The group of about 150 professors at yesterday’s Faculty meeting passed the measure on a nearly unanimous voice vote after more than an hour of sometimes chaotic debate. They ran out of time before being able to consider the second proposal on the meeting docket, which would delay concentration choice until the middle of sophomore year.
[On Thursday, Secretary of the Faculty David B. Fithian said that 175 voting Faculty members attended Tuesday's meeting, along with 28 non-voting members and guests.]
Many details of the legislation approved yesterday still need to be ironed out, such as whether courses taken for a secondary field can be double counted for Core requirements or a language citation. After becoming bogged down in debate on that issue yesterday, professors finally voted to refer the question back to the Educational Policy Committee (EPC), the group that drafted the legislation. The EPC was asked to report back to the Faculty in the fall.
But despite disagreements over the finer points of the legislation, yesterday’s vote left many professors and administrators beaming, after months of controversy dogging University President Lawrence H. Summers had delayed Faculty-wide discussion of the curricular review.
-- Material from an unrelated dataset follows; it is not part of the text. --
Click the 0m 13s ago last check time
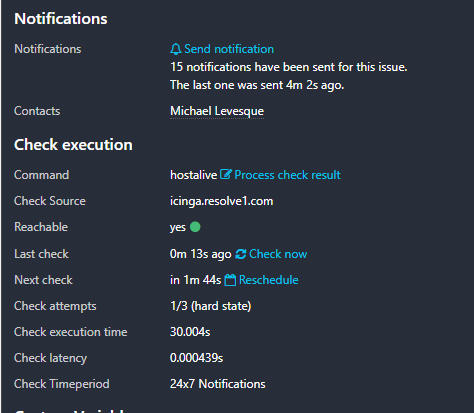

“I’m very pleased,” Berkman Professor of Psychology Elizabeth S. Spelke, the EPC member who presented the secondary fields proposal, said after the meeting. “It’s clear we’ve started the work we have to do.”
Others marveled at the legislation’s passage. “Something got done—it’s hard to believe,” one professor said to another right after Summers’ gavel adjourned the meeting.
HARVARD’S NEW MINOR
Yesterday’s move will bring Harvard in line with its peer institutions, virtually all of which already offer minors.
Even so, some professors expressed unease with the plan, and Spelke emphasized that the EPC would undertake a “very serious” review of the program after five years.
“I must say, this vote is a shot in the dark,” Government Department Chair Nancy L. Rosenblum said at the meeting, prefacing her comments by saying she would vote for the legislation. “I can’t tell whether this is an entrepreneurial effort by the faculty or opening a Pandora’s box.”
One major uncertainty revealed yesterday was to what extent secondary fields would alter the numbers of students taking courses in various departments.
In introducing the legislation, Spelke said that the EPC hopes that the implementation of secondary fields “will serve to decrease the size of the largest concentrations and increase the size of the smaller fields.”
She explained that secondary fields would allow students to study popular and pragmatic areas—such as economics—while still choosing to declare a primary concentration in other, less popular disciplines.
But Freed Professor of Economics Caroline M. Hoxby ’88 said that while her department is “glad to teach any student who wants to learn economics,” she and her colleagues were worried that a quick increase in the number of students taking economics could swamp the department’s resources.
“At this point, I want to say we would hesitate to add an economics secondary field,” Hoxby said.
Economics, with over 700 concentrators, is the College’s largest concentration.
Anticipating the large number of professors wanting to speak about the legislation yesterday, Secretary of the Faculty David B. Fithian sat next to a little bell that he rang whenever a professor spoke for more than three minutes.
But even the new bell did not prevent some of the debate at the meeting from veering toward the chaotic.
After Wolfson Professor of Jewish Studies Jay M. Harris introduced an amendment that would, among other things, delete seven words from the secondary fields legislation, Professor of German Peter J. Burgard pushed for an “amendment to the amendment” that would delete an additional four words.
The question boiled down to whether the legislation should specify the extent to which students will be able to fulfill Core requirements or a language citation with some of the same courses they take to get credit for a secondary field.
But the professors involved in the debate were soon ensconced in procedural confusion, while some of their colleagues became visibly frustrated that the debate was moving slowly.
As discussion became bogged down, Summers, who has been nearly silent at recent Faculty meetings, took a vocal and commanding presence as he urged professors to move to a vote.
“May I make a suggestion to you all?” the president interjected at one point, calling on professors to vote on Burgard’s amendment to the amendment. “Whatever you do is fine with me.”
Summers also cracked jokes and appeared to be in a good mood as the curricular review, which began in the second year of his tenure but never followed his fast-paced schedule, was set to finally see its first vote.
After Wilfried Schmid, the Robinson professor of mathematics, said that because the words “such as” appeared in an explanatory note to the secondary fields legislation, the debate over double counting might be moot, Summers quipped, “Seems like an appropriate comment for a mathematician to make—although I don’t understand it.”
Speaking after Summers, Dillon Professor of International Affairs Jorge I. Dominguez said, “As the conversation we’ve just had illustrates, this is a very complicated matter.”